Souvent, en de telles circonstances, je me suis interrogé sur la source secrète d’où jaillissait sa force de conviction. Orateur inspiré, François Mitterrand savait que le verbe est aussi action. Grâce à lui, la parole de la France a résonné haut et fort dans le monde. Ainsi, au Bundestag, lors de la crise des missiles, ou à la Knesset, au service de la paix au Proche-Orient, ou encore à Mexico, lorsqu’il dénonçait la misère et l’exploitation des peuples du tiers monde. Mais d’où lui venaient ces accents qui l’animaient lorsque, dans une réunion publique, lorsqu’il évoquait la condition cruelle des exclus dans notre société? «Il est souvent difficile, me dit-il un jour, de savoir où est la justice. Mais l’injustice, elle, je la reconnais partout où elle se cache, et je ne la supporte pas». Ce refus de toute injustice, il l’avait reçu de sa grand-mère et de ses parents. Le cours de la vie avait renforcé en lui cette passion. C’est elle qui a inspiré les grandes mesures sociales prises pendant sa présidence. Et je suis convaincu que c’est le refus de l’injustice suprême, celle de l’innocent exécuté, qui a conduit François Mitterrand sur le chemin de l’abolition de la peine de mort, au mépris de ses intérêts politiques. Sans doute était-ce aussi, chez lui, l’expression de cette humanité profonde qui marquait son rapport aux autres.

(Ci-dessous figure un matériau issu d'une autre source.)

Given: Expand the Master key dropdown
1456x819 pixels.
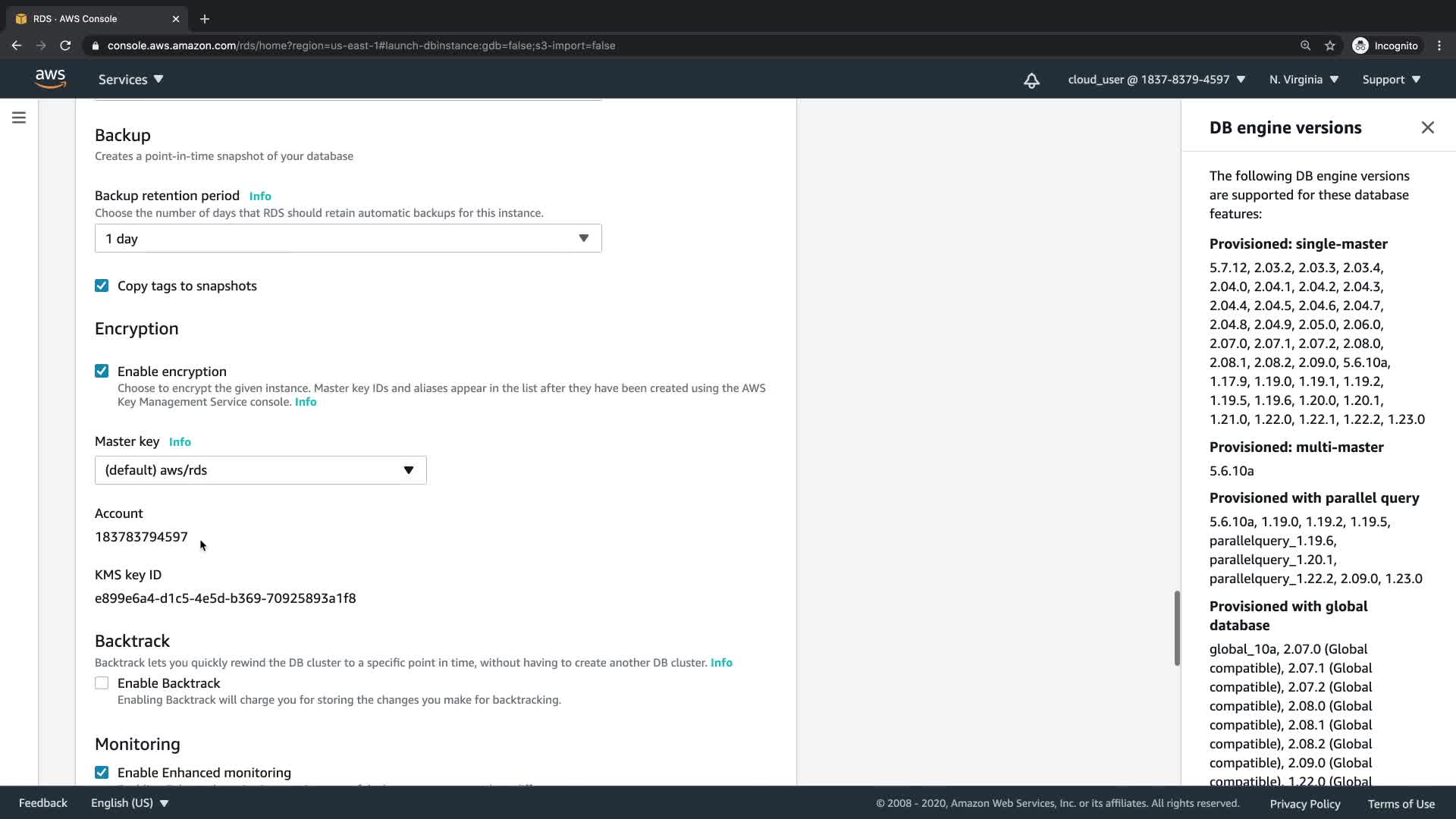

Cette sensibilité là, s’exprimait d’abord dans le culte de l’amitié qui a éclairé toute sa vie. «Je ne crois pas, disait-il, avoir jamais laissé un ami au bord du chemin». Et c’était vrai. Nombreux sont ceux, ici, qui peuvent l’attester.
Enfin, en inscrivant son nom en ces lieux marqués de tant de combats pour la liberté, c’est à l’homme d’Etat que vous avez voulu rendre hommage. Et il est vrai que François Mitterrand a beaucoup oeuvré pour le progrès des libertés publiques en France et des droits de l’homme dans le monde. Dans ce combat, sa nature profonde le guidait autant que sa conviction raisonnée. Car, il était, François Mitterrand, le plus libre des hommes. Il ne pouvait admettre, ni le carcan d’un dogme, ni le joug d’un maître. Toute forme de servitude, d’oppression, lui était odieuse. Sans doute, est-ce ce caractère indomptable qui l’a conduit à tenter quatre fois de s’évader, au mépris de tous les périls, pour retrouver la liberté sans laquelle il ne pouvait pas imaginer de vivre. Et, s’il a connu un tel bonheur dans les célébrations de 1989, c’est parce que la commémoration de la Révolution était d’abord, pour lui, celle de la liberté triomphante.
Et cette flamme-là, jusqu’à son dernier jour, aura brillé dans le regard de François Mitterrand.